Pela ordem natural estarei na recta final duma vida que vai longa. Restam-me as lembranças guardadas nos recônditos da memória e uma constante reflexão sobre as pessoas e coisas que hoje fazem parte da minha história deixada para trás. Revivo muitos episódios que me foram gratos e outros que de bom grado melhor seria não terem acontecido. Revejo locais, rostos e figuras que pontuaram momentos imorredoiros do meu percurso de vida. E alguns, outros, que olhados à distância do tempo melhor seria não ter conhecido. Ouço ainda o eco de muitas palavras ditas e outras que me arrependo de ter calado. Vivi paixões correspondidas, mas tenho pena, hoje, de não poder recuar no tempo para pedir perdão de, em algumas delas, ter deixado crescer expectativas que não fui capaz de levar a bom termo. 
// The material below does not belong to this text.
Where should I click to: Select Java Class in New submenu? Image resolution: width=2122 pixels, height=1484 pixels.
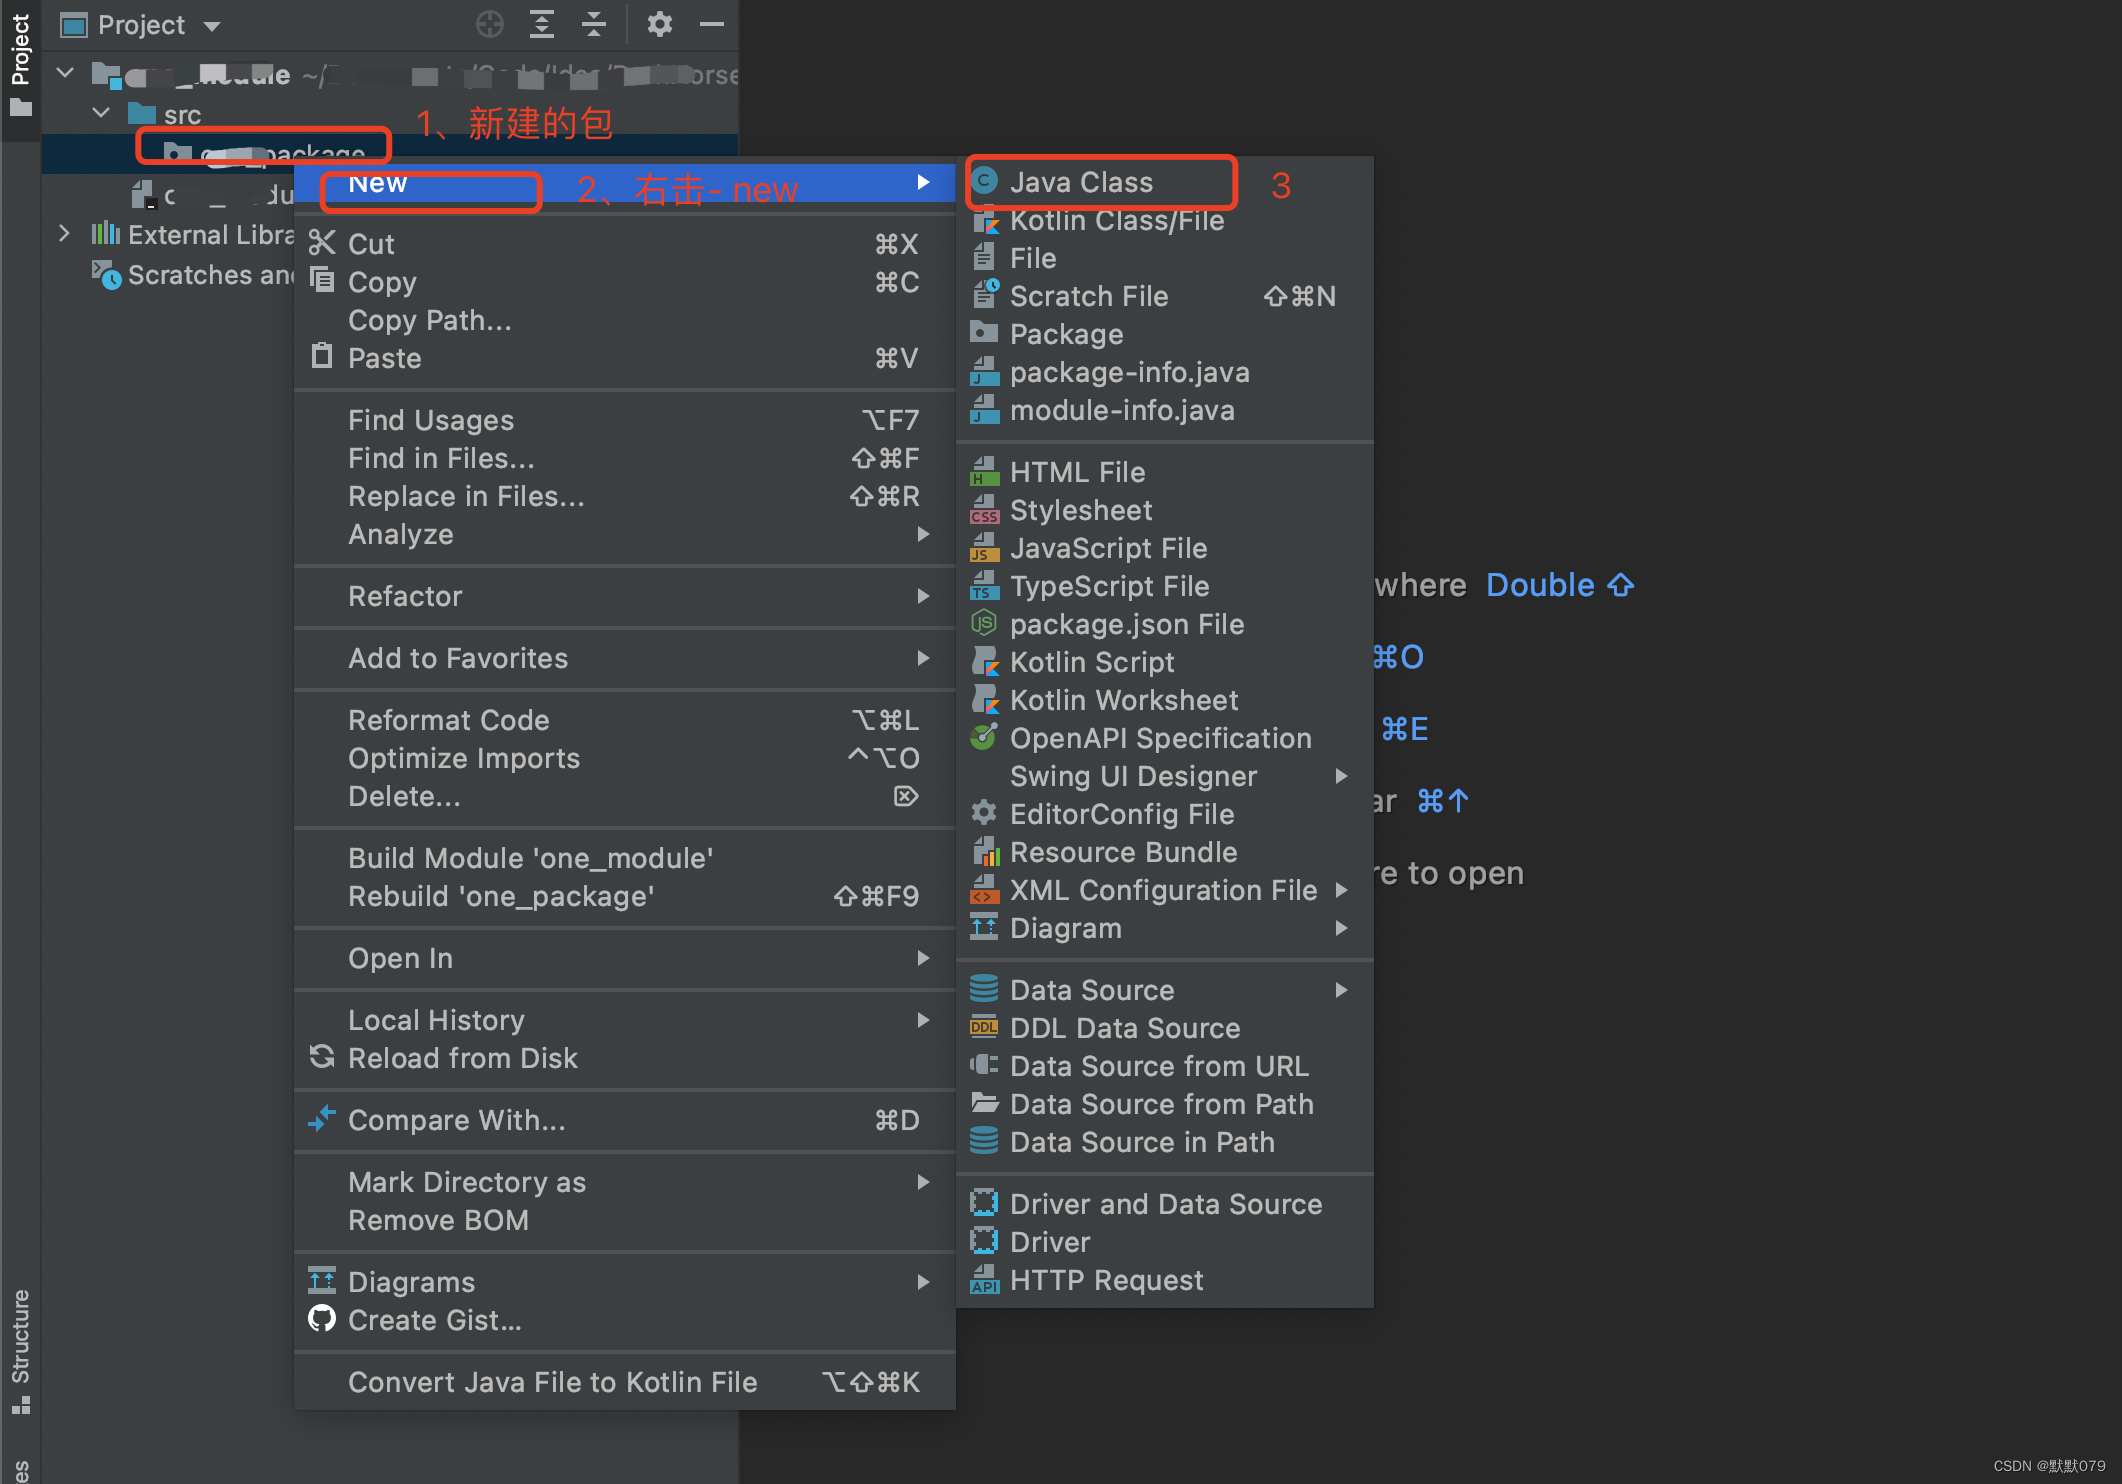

A vida ensinou-me muitas coisas importantes. Dela, estou certo, aprendi lições que contribuíram para a formação do ser humano que hoje sou. Só lamento, porém, que na recta final que agora vivo para nada sirva tanta experiência acumulada. Na corrida a caminho de um futuro que idealizei promitente esqueci-me de cultivar influências que aplanassem a longa estrada que tinha pela frente. Tarde, só agora me apercebo que devia ter parado para pensar, mas andava demasiado ocupado a trabalhar no duro, sem tempo para chamar a mim algumas das coisas boas que a sociedade mantinha em recato, guardadas para uns quantos escolhidos. Hoje, olho em redor quedando-me pasmado com as enormidades a que me é dado assistir, não reconhecendo o mundo em que me foi dado viver, o país de que sempre me orgulhei, a cidade onde nasci e vivi todas as fases desta minha vida cansada e as pessoas com quem me cruzava nos tempos em que ainda acreditava que a pulhice não passava de uma alusão retórica. Para meu desespero só tardiamente me apercebi de que por esta sociedade de faz de conta em que vivemos se pavoneia uma infinidade de celerados perversos disfarçados de “gente boa”. Eles andam por aí, dissimulados, espreitando oportunidades para lançar as unhas aduncas sobre os indefesos cidadãos. Nos negócios, nos corredores da política, no Estado e fora dele, nas ruas e às portas das nossas casas. É um mundo novo criado por legiões de homens sem honra, sem brio, vazios de dignidade. E é esse mundo que eu – com imensa pena – vou legar ao meu filho. Que ele um dia me consiga perdoar a leviandade de o ter chamado a esta vida que não pediu, feia, suja e má.